Lack of security hinders work

USAID awarded contracts to seven companies besides Bechtel. Their experiences have depended largely on where they are working. The southern port city of Umm Qasr is relatively secure; elsewhere, especially in Baghdad, looting and lawlessness make reconstruction efforts perilous.

Stevedoring Services of America, a Seattle company, took over management of Iraq’s main port in Umm Qasr on May 22.

The firm’s one-year contract calls for it to manage delivery of humanitarian supplies and materials for reconstruction, hire pilots to guide ships up the channel, coordinate warehousing, track shipments, store cargo, and coordinate movement of goods out of the port and into Iraq’s interior.

The company had 12 employees in the region and had hired 200 Iraqis to help unload supplies as of last week, said Andy McLauchlan, senior vice president of business development and marketing.

Other businesses are still in the fact-finding phase and hindered by a lack of security.

“There is limited access for contractors,” said a Bethesda-based official for Abt Associates Inc.

Reorganizing health services

Abt, based in Cambridge, Mass., won a contract to help revamp Iraq’s health care system. The company will focus on distribution of medical supplies, hospital assessment and improving health care administration, said the official, who is supporting the start of Iraqi operations and asked not to be named.

“The security environment remains a concern,” the official said.

Baghdad hospitals were looted in March as medical staff fled or were unable or unwilling to come into work through dangerous roads as U.S. troops poured into the city.

The degree of damage was less than widely reported: One survey showed that seven out of 27 facilities were seriously pillaged.

Several hospitals, especially the main one in the poor area of Thawra City (formerly Saddam City), managed to keep functioning during the war, thanks to makeshift security teams set up by local Shi’ite leaders.

The country has enough pharmaceuticals, although getting them to the right places has proven to be a problem. International aid groups have flooded Baghdad with material that is unnecessary, such as far too many crutches.

The main problem is how to reorganize the health service, and how to remove health administrators and some doctors who reached positions of power thanks to their Ba’ath Party seniority rather than skill.

“We had a crunch meeting here in the ministry last Sunday, with 80 to 100 people crowding into this small and once-elite boardroom,” said Maj. George Thompson, a U.S. Army doctor who serves in the Medical Corps.

“The ORHA chief for the health service, Stephen Browning, fired two directors, another seven resigned on the spot, and the remaining seven will have to take their chances in running for election by the health staff.”

When Mr. Browning told the staff what had just happened, he declared that “this is where democracy starts” and told them they could elect their new directors.
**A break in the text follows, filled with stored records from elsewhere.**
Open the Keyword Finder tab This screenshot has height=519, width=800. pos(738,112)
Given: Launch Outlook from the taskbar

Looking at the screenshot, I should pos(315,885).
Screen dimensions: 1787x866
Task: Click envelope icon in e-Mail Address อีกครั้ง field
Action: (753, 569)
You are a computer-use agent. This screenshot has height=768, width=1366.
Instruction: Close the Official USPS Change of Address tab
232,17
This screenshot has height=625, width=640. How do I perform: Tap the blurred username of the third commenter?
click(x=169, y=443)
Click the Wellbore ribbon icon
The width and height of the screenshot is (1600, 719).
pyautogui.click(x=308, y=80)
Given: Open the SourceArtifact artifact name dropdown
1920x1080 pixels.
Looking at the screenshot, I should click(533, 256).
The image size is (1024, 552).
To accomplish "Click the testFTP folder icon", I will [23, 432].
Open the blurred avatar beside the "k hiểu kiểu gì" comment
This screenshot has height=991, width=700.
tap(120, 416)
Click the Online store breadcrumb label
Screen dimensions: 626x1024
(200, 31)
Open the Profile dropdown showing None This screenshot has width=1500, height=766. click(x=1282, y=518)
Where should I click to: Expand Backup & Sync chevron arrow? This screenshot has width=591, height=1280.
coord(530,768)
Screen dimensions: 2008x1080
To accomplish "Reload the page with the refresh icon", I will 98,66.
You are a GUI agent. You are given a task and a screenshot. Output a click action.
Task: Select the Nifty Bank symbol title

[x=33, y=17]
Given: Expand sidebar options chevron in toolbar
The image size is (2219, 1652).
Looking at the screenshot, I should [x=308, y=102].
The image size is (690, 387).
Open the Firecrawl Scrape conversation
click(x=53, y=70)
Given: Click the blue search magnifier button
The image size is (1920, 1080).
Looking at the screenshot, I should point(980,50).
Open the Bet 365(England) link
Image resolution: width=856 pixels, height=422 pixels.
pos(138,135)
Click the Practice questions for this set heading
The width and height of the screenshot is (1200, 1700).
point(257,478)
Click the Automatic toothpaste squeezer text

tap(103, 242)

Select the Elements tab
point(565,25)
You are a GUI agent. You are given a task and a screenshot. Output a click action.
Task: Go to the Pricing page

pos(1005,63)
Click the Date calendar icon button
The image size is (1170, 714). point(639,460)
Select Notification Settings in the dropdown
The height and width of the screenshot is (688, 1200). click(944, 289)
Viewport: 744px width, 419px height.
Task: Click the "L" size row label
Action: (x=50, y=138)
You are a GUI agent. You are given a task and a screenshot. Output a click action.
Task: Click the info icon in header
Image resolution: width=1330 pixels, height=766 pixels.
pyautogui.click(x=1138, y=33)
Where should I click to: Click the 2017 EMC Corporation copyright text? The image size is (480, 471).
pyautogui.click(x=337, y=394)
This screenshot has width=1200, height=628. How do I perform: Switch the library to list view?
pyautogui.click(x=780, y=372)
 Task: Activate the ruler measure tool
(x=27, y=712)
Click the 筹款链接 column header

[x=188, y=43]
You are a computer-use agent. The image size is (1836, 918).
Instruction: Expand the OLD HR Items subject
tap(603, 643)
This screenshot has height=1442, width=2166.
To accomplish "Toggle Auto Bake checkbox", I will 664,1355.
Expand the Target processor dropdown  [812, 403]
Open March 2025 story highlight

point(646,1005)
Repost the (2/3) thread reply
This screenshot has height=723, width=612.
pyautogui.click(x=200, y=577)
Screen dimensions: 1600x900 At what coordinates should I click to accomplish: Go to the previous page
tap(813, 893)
Everyone broke into applause.

“What we are looking for in middle and top managers is enthusiasm, drive, initiative, fire in the belly,” said Charles Dobson, who was sent to Baghdad by the British Health Ministry.

“We want attitude. The Iraqis tell us what they are looking for. They know B.S. when they see it and enjoy speaking out now that the constraints have gone.”

• Correspondent Paul Martin in Baghdad contributed to this report.